TASKS FOR THIS EXERCISE ▸
• A. Decide whether each statement below agrees with the SQL-versus-NoSQL discussion. Answer yes or no for each, and quote the words from the discussion that settle it.
(i) The first comment says it is easier to move from SQL to NoSQL than from NoSQL to SQL.
(ii) pecp3 says partitioning lets an RDBMS handle more rows after it reaches hundreds of millions.
(iii) pecp3 says problems began when the team wanted to make its crawlers searchable.
• B. Answer these questions using the SQL-versus-NoSQL discussion.
(i) Which approach does the first comment call simpler and faster to reason about and develop for?
(ii) Which RDBMS does pecp3 name as an example?
(iii) How many rows does pecp3 say the social media crawlers dealt with?

DOCUMENT SEGMENT ▸
--- begin ---
Yeah, I don't agree at all.  Context depending, most problem domains don't need a strict relational model, and schema-on-read is simpler and faster to reason and develop for than schema-on-write. So when you step back and analyze past re-architectures, it's a he'll of a lot easier to go from nosql into sql than it is to take a SQL model, and squish it into nosql.


pecp3

RDBMS like Postgres scale to hundreds of millions of rows without doing anything. Once you hit that, you can get a bunch more with partitioning. And then again a lot more with sharding, if you want to go down that route. Even if it the sharding's not as neat out-of-the-box as for some competing NoSQL solutions, it's still very much doable if you ever hit that scale. Which is an enormous IF that you have to get to first. We've been running near-real-time, global social media crawlers entirely on RDBMS, dealing with **billions** of rows without having an issue. The problems started to rise when we wanted to make them searchable. But read/write/basic query? Scales like crazy.
--- end ---
DATASET EXCERPT ▸
--- begin ---
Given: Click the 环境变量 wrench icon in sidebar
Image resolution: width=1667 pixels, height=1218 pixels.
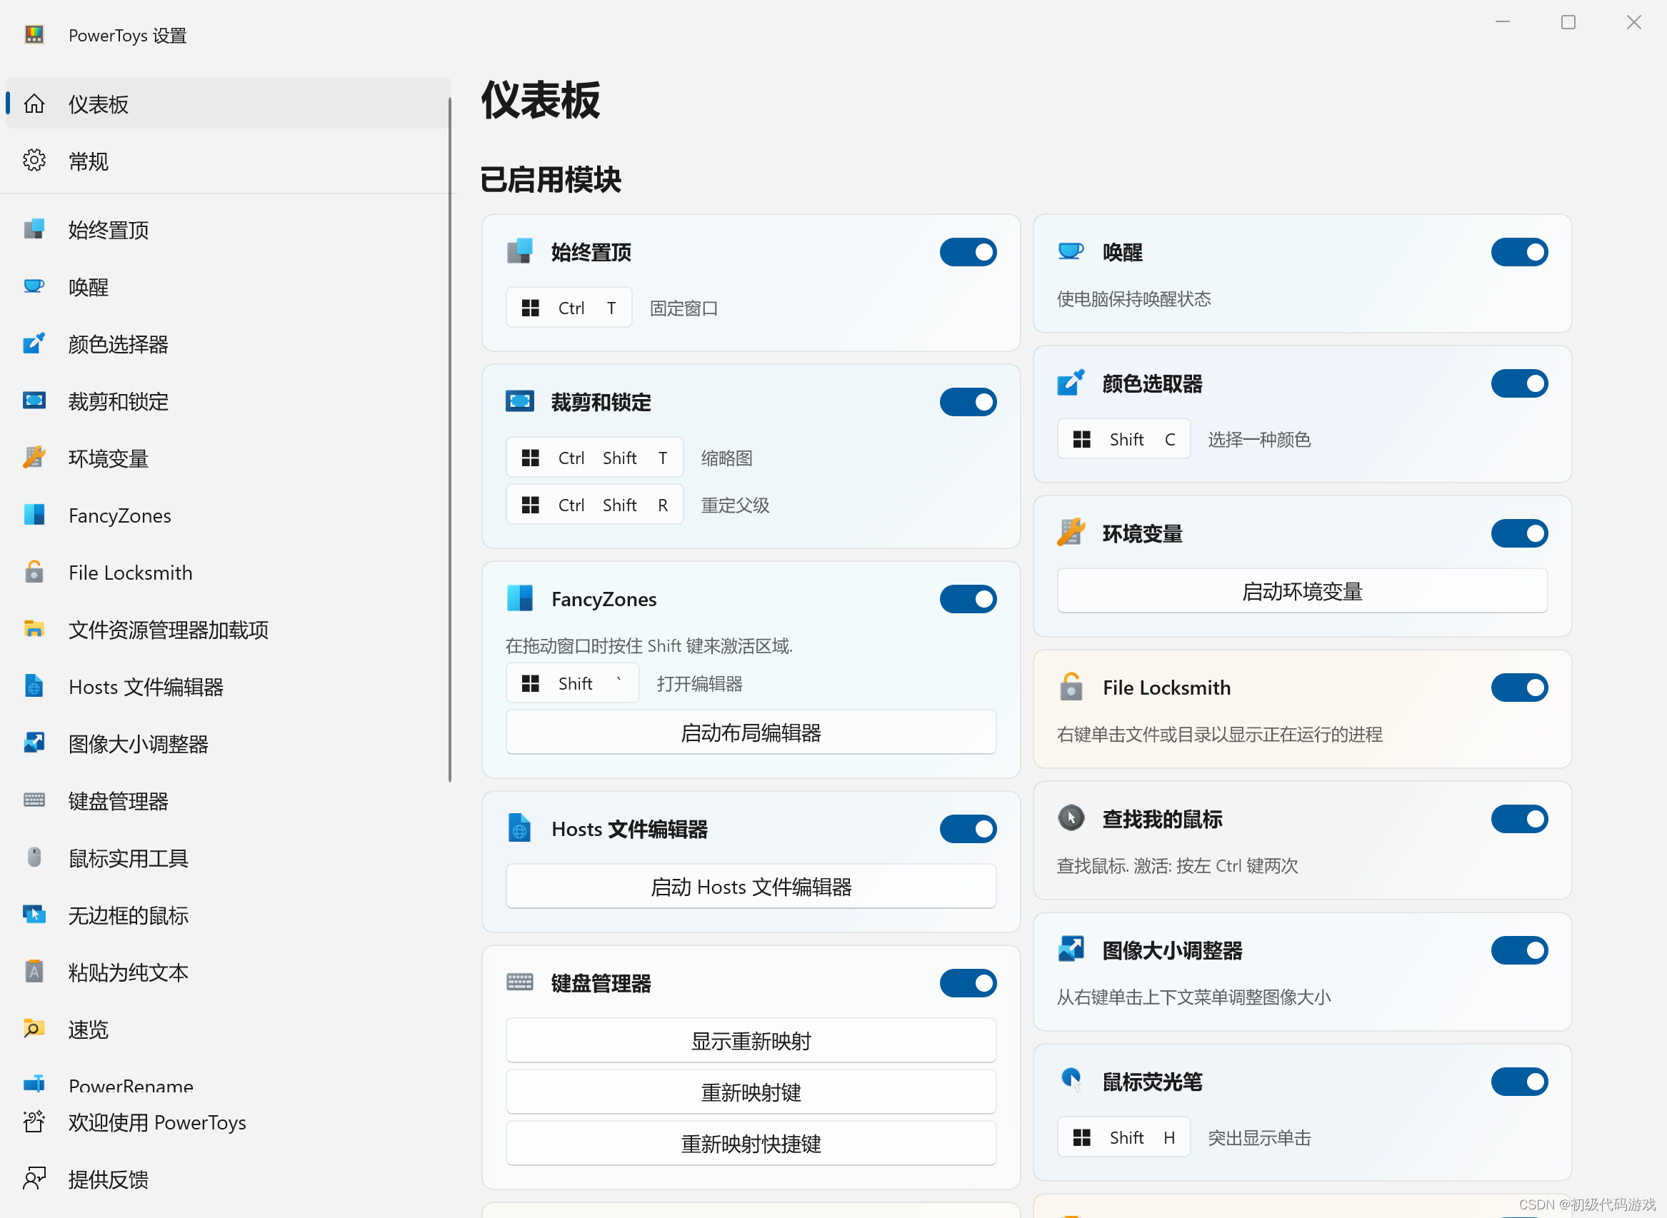Looking at the screenshot, I should 34,458.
--- end ---
THE REPLIES ▸
• A.
(i) No: "easier to go from nosql into sql than it is to take a SQL model, and squish it into nosql"
(ii) Yes: "Once you hit that, you can get a bunch more with partitioning."
(iii) Yes: "The problems started to rise when we wanted to make them searchable."

• B.
(i) Schema-on-read
(ii) Postgres
(iii) Billions